Interior to assess renewable energy development on Gulf of Mexico Outer Continental Shelf

The Department of the Interior on June 8 announced its intent to assess potential opportunities to advance clean energy development on the Gulf of Mexico Outer Continental Shelf (OCS).

The announcement is part of the Biden Administration’s goal to deploy 30 gigawatts (GW) of offshore wind by 2030.

The Bureau of Ocean Energy Management (BOEM), which is part of the Department of the Interior, published a Request for Interest (RFI) in the Federal Register on June 11 to assess interest in potential offshore wind development in the OCS.

The RFI is focused on the Western and Central Planning Areas of the Gulf of Mexico offshore the states of Louisiana, Texas, Mississippi, and Alabama.

Although the primary focus of the RFI is on wind energy development, BOEM is also seeking information on other renewable energy technologies.

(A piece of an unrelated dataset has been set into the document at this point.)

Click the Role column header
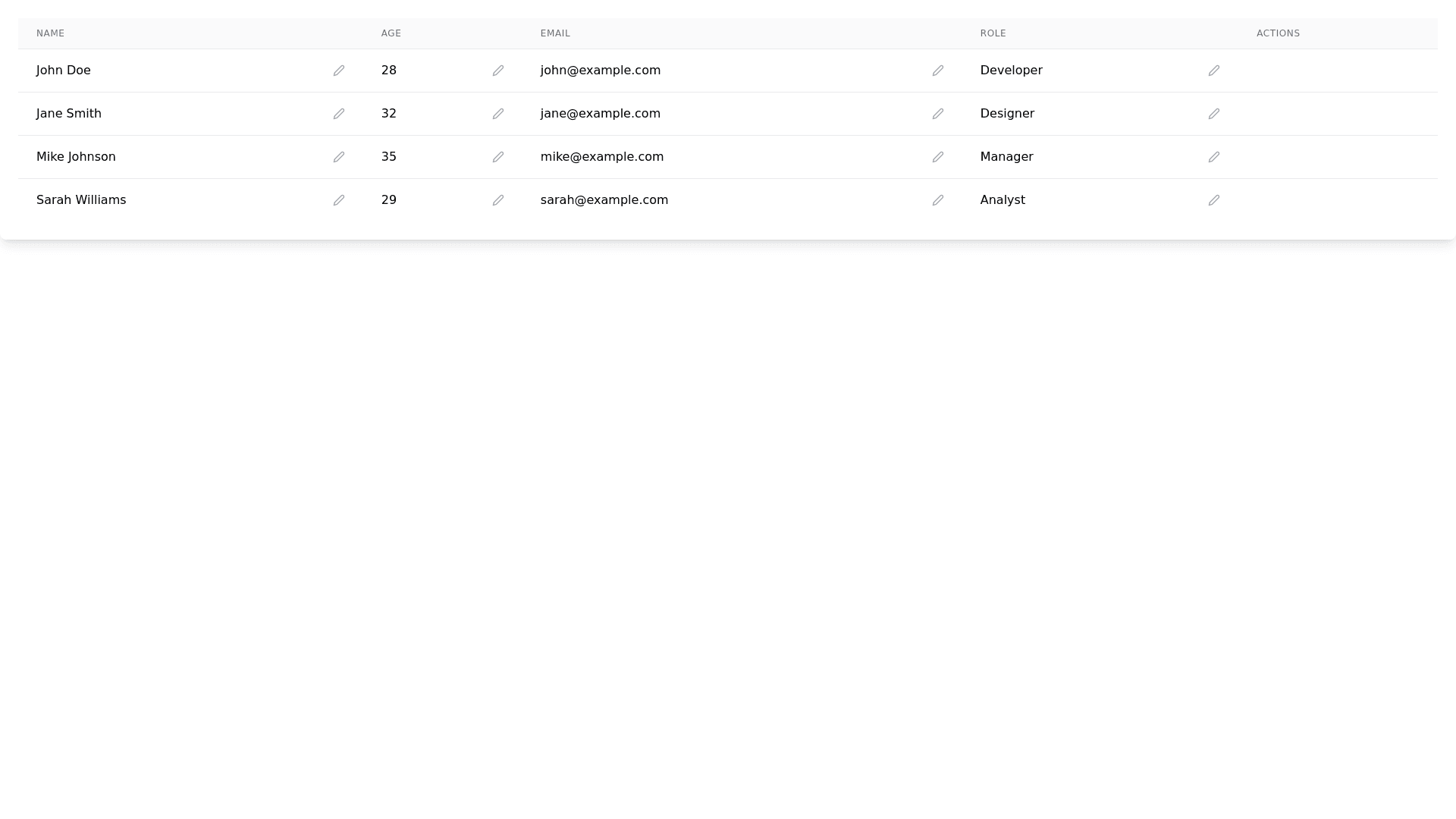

To date, BOEM has leased approximately 1.7 million acres in the OCS for offshore wind development and has 17 commercial leases on the Atlantic, from Cape Cod to Cape Hatteras.

The publishing of the RFI opens a 45-day public comment period to solicit indications of competitive interest and additional information on potential environmental consequences and other uses of the proposed area. BOEM will consider data received in response to this RFI to determine next steps in the renewable energy leasing process in the Gulf of Mexico.

As part of this process, BOEM will convene the Gulf of Mexico Intergovernmental Renewable Energy Task Force to help coordinate planning, solicit feedback, and exchange scientific and process information.

BOEM will hold its first task force meeting on June 15. The task force comprises members representing federal, Tribal, state and local governments from Louisiana, Texas, Mississippi and Alabama.